Brano estratto
CTR della Lombardia n. 129/ 2012
La pronuncia suindicata[1] è stata oggetto di impugnazione da parte della società e la CTR della Lombardia con la sentenza n. 129 del 12 settembre 2012, in riforma della sentenza di I grado, ha accolto l’appello proposto dalla medesima società, tra l’altro, per le seguenti argomentazioni: “… non sono condivisibili le motivazioni dei giudici di prime cure in ordine alla qualificazione dell’operazione relativa al mancato pagamento da controllante a controllata della somma di euro 6.000.000,00 alla luce dell’articolo 88 Tuir, quale sopravvenienza attiva poiché il suddetto articolo 88, comma 4 non considera sopravvenienze attive tassabili la rinuncia dei soci ai crediti “non si considerano sopravvenienze attive i versamenti in denaro o in natura fatti a fondo perduto o in conto capitale alle società e agli enti di cui all’articolo 72, comma 7, lettere a) e b), da propri soci”. Peraltro, a far tempo dal 1.1.2007, la società “(Omissis)” e la controllata “(Omissis)” si fondono nella società “(Omissis)” con unico socio. Ciò comporta, l’estinzione di tutte le partite creditorie e debitorie intercorrenti tra le indicate società. Sul terzo motivo di appello, la motivazione dei giudici di prime cure risulta priva di pregio facendo dipendere la validità dell’erogazione di un finanziamento infragruppo da delibere specifiche degli organi delle due società, la controllante e la controllata. (…) La preoccupazione formalistica dei giudici di prime cure non ha consentito di esaminare l’economicità complessiva del finanziamento erogato dalla controllata alla controllante, cosicché si è escluso che le erogazioni rientrino nella ottimizzazione della gestione economica finanziaria del “(Omissis)”. Peraltro, su tale punto della sentenza appellata, si rileva carenza di motivazione. Nel 2004 la “(Omissis)”, avendo ottenuto licenze edilizie ed urbanistiche, ha ritenuto di richiedere un mutuo ipotecario di euro 9.000.000,00 per finanziare le proprie attività in considerazione del minor tasso di interesse operato da (Omissis) (3,39%) rispetto a quello praticato da (Omissis) a “(Omissis)” (4,10%), per cui la “(Omissis)” per estinguere il finanziamento (Omissis) (7.11.2005) ha attinto alla liquidità di “(Omissis)”. Ne consegue che i versamenti dalla partecipata alla partecipante nell’esercizio 2004, pari ad euro 6.226.000,00, sono stati effettuati ottenendo una riduzione dell’incidenza degli oneri finanziari per entrambe le società. Di qui il vantaggio economico dell’operazione”.

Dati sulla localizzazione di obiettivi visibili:
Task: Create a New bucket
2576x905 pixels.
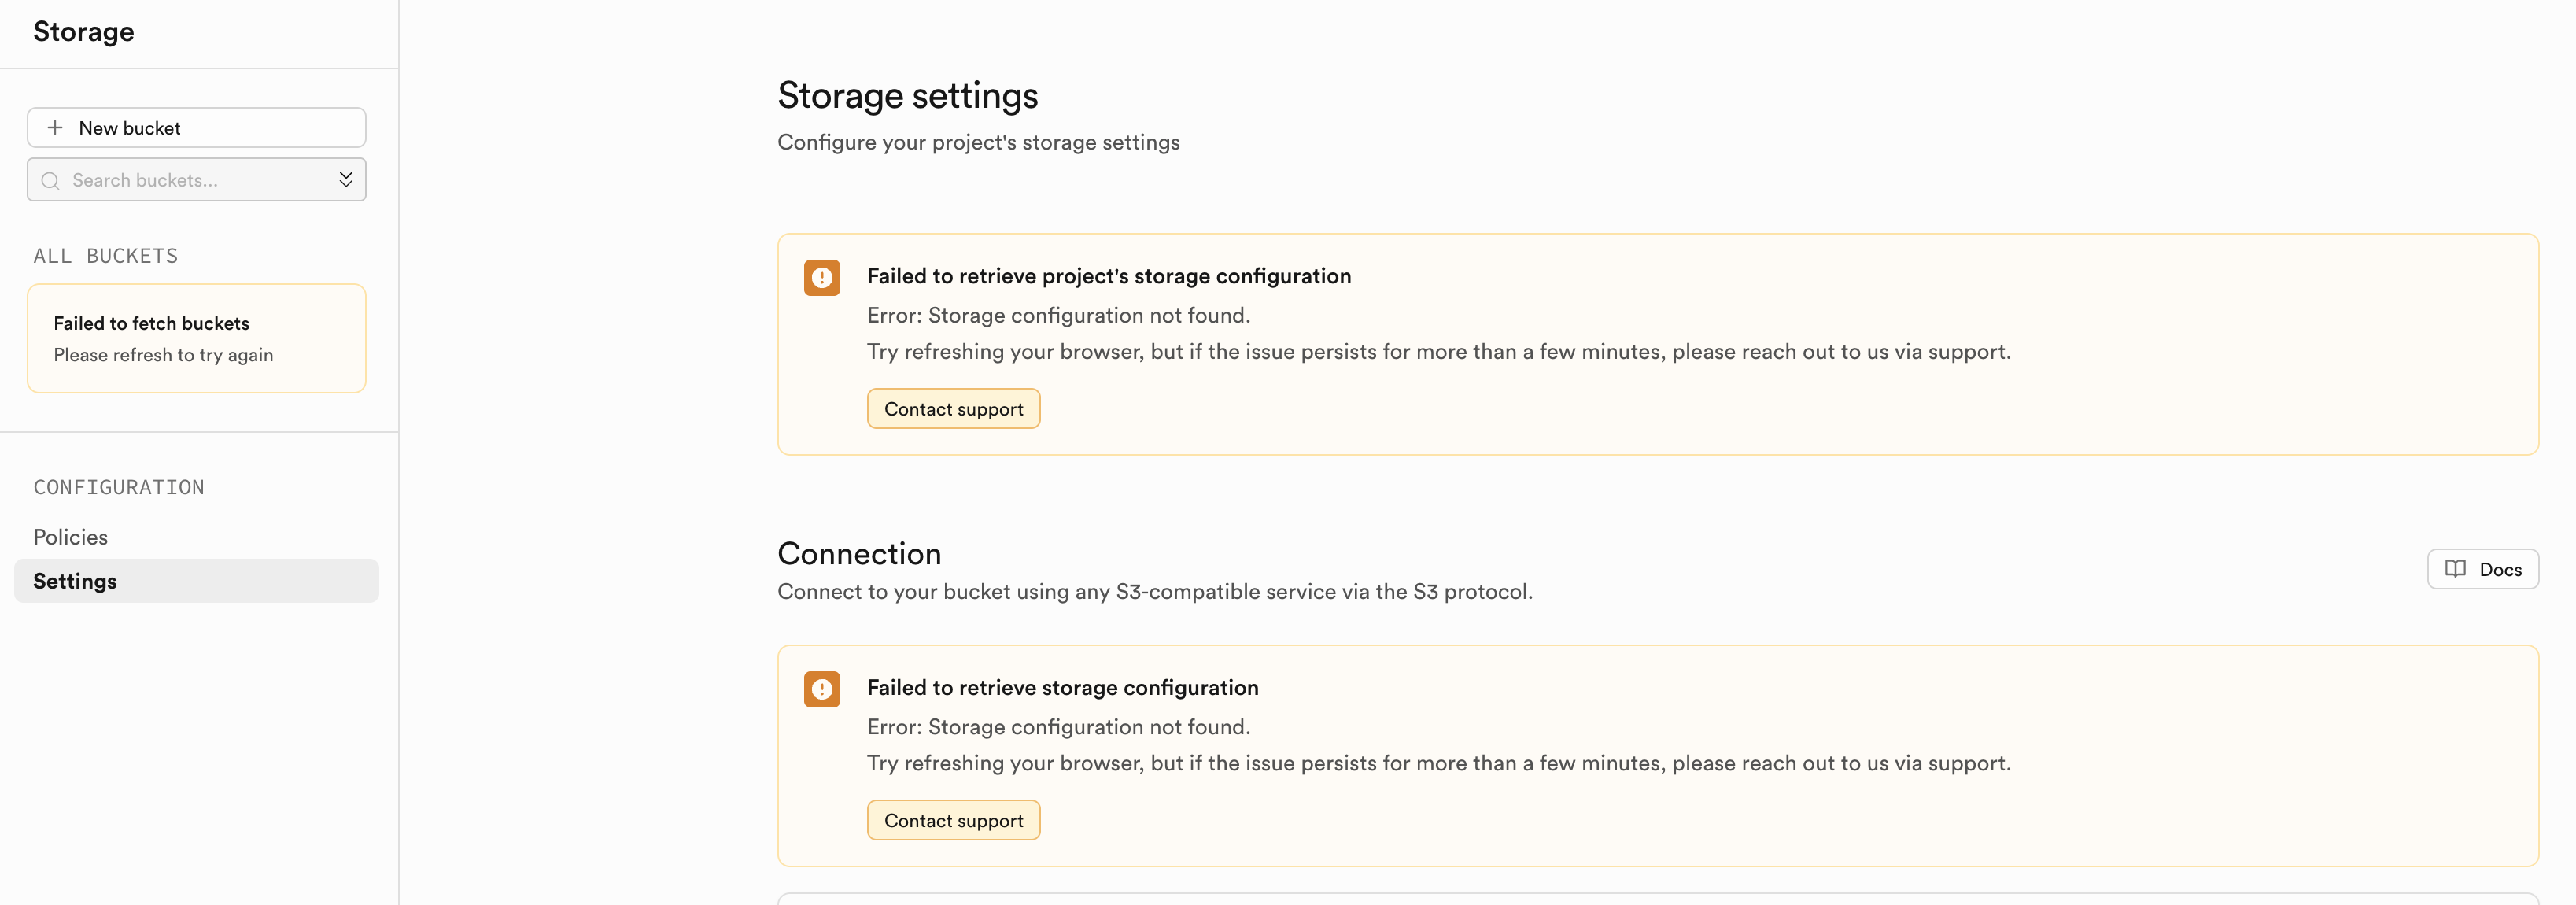Action: (196, 128)
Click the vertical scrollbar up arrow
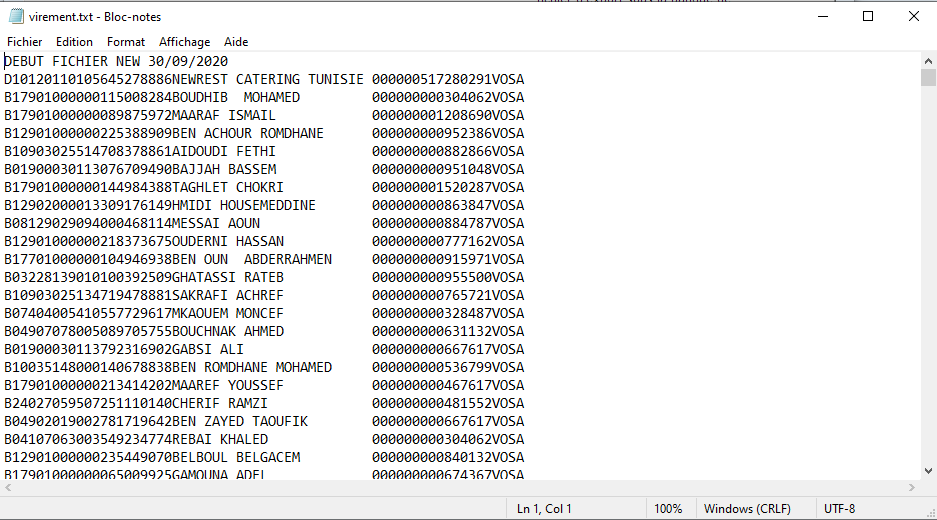937x520 pixels. pos(928,59)
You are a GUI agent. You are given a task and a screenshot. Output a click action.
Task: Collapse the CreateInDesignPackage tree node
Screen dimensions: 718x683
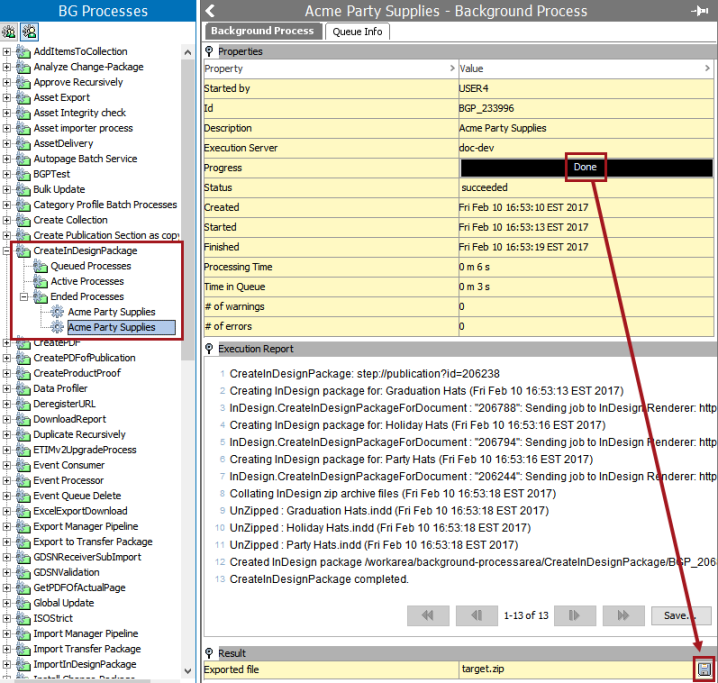(7, 251)
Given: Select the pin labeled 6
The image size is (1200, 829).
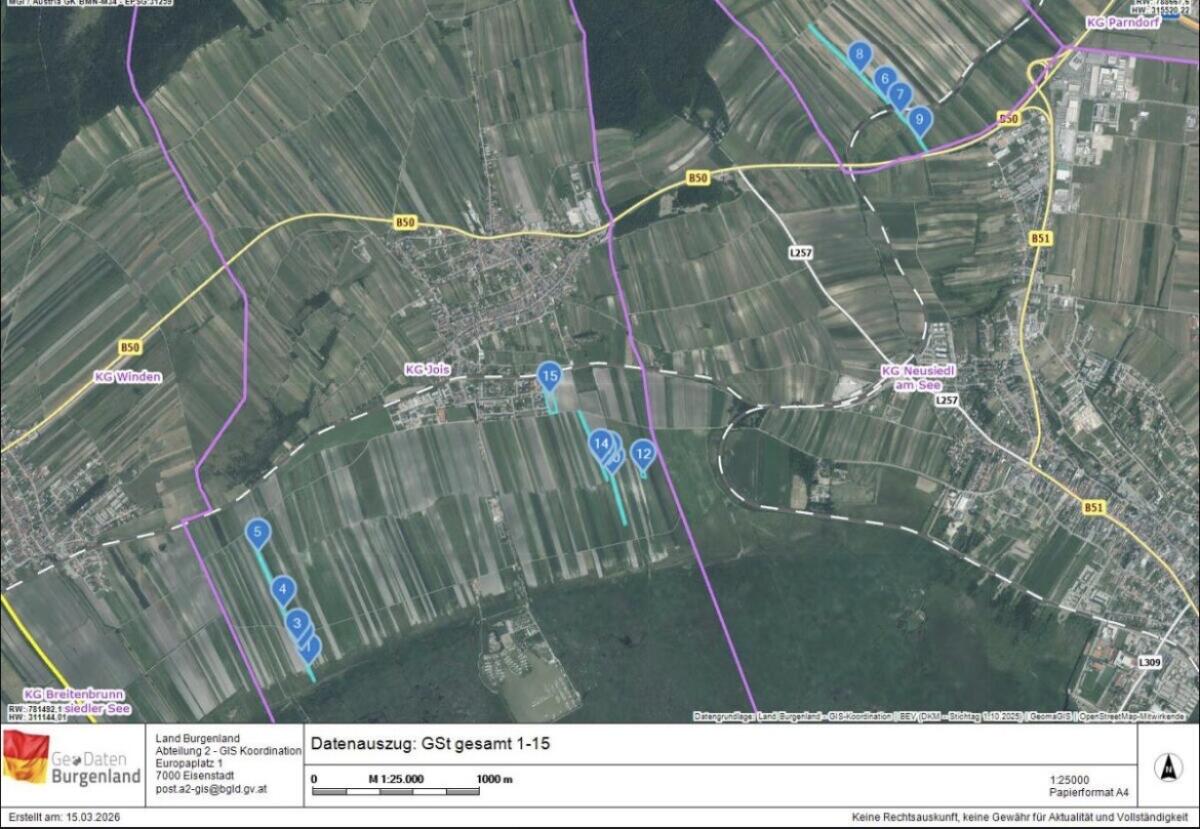Looking at the screenshot, I should pos(883,78).
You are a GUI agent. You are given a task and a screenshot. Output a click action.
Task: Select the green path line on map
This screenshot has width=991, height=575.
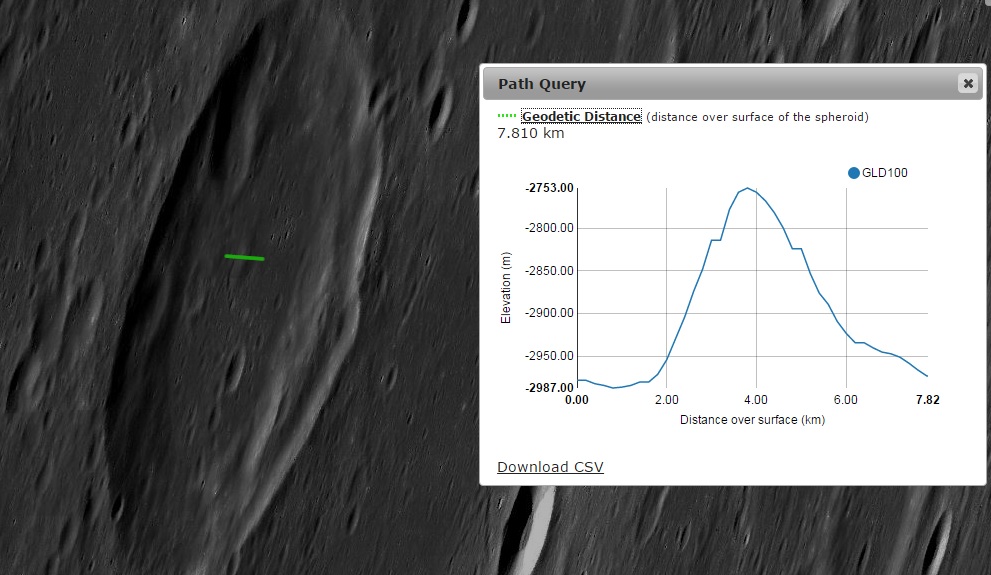point(244,258)
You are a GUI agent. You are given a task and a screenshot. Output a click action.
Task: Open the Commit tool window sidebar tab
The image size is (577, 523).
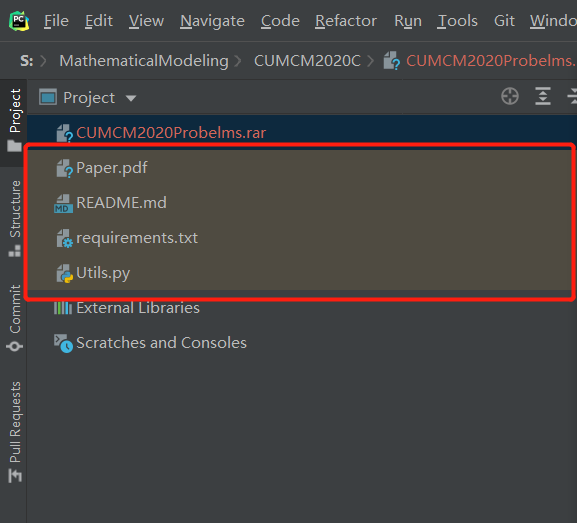click(15, 318)
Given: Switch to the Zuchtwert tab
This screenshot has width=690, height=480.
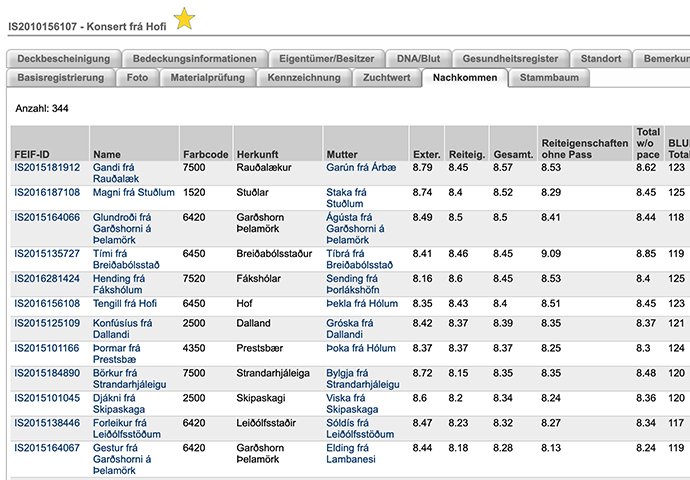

Consegna
Traduci in inglese questa frase del brano sulla sentenza della CTR della Lombardia: «Ciò comporta, l’estinzione di tutte le partite creditorie e debitorie intercorrenti tra le indicate società.»

Risposta
This entails the extinguishment of all credit and debit items outstanding between the said companies.